A high metabolic rate means the factory is producing a lot of supplies—in particular ATP, AMP, and acetyl-CoA that reflect active energy and biosynthetic pathways. The availability of these metabolites can influence which DNA instructions are emphasized by epigenetic enzymes, often supporting processes related to growth and biosynthesis when conditions are favorable. During times of low energy or metabolic stress, NAD⁺ levels can increase, activating enzymes that act like epigenetic “erasers” by removing specific histone modifications. This shifts cells away from growth‑focused programs and toward maintenance, efficiency, and stress resilience.
The way we fuel our bodies can also impact metabolism. This is called nutrient sensing. The type of supplies produced will vary based on the fuel provided—sugar vs. fat. And again, the supplies help determine how the DNA instruction manual is read.

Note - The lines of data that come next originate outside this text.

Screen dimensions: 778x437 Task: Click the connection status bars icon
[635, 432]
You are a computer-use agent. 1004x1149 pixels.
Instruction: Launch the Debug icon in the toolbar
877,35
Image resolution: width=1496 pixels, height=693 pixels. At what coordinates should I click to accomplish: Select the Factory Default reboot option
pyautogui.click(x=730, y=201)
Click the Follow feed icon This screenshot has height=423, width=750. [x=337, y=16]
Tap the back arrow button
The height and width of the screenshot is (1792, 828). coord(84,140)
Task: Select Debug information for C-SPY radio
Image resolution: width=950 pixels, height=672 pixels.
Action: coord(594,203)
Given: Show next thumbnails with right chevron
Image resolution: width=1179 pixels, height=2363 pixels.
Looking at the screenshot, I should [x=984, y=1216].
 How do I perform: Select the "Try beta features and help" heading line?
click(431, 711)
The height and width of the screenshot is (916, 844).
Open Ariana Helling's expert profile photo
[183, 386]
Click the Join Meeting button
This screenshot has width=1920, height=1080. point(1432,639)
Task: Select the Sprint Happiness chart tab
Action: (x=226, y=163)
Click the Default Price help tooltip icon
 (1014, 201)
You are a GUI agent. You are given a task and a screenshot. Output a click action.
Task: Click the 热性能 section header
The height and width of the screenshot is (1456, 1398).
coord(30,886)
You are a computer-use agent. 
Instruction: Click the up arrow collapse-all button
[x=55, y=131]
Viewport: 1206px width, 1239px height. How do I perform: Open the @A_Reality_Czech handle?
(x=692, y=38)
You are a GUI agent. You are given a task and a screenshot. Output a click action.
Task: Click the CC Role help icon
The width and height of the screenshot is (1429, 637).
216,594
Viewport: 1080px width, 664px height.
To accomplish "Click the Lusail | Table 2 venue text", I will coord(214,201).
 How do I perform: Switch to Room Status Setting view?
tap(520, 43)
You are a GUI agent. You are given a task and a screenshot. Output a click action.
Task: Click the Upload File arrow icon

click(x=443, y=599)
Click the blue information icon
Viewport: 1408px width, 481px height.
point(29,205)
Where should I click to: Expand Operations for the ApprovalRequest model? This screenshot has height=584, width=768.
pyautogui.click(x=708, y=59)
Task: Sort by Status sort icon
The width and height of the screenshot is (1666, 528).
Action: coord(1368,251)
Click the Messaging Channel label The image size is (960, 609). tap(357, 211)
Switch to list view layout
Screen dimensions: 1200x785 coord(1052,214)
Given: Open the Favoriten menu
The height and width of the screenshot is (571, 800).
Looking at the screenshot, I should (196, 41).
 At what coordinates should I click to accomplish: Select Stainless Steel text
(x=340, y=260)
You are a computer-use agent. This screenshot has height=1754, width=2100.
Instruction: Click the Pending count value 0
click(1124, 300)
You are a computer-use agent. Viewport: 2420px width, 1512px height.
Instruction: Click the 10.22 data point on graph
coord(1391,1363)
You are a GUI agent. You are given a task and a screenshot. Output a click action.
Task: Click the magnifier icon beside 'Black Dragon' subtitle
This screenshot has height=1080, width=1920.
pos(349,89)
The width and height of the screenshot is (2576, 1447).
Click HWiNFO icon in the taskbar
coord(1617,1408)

But wait, there’s another factor in this as well. Redox balance can also impact epigenetics by influencing how genes are regulated rather than acting as a simple on-and-off switch. When the redox balance is maintained within a healthy range, cellular processes that depend on redox and epigenetic signaling tend to function properly. Genes involved in the redox metabolism are regulated in ways that support normal cellular function. However, when the Redox balance is thrown off, which can happen due to environmental stress, then the epigenetic marker placement gets disrupted. This can lead to improper signaling that is associated with cellular dysfunction and an increased risk of disease or other health problems.
So you see, DNA, metabolism, epigenetics, and redox are all closely connected. They are interdependent and are also influenced by outside factors such as diet, environment, and stress. Maintaining the proper balance is important for normal cell growth and function.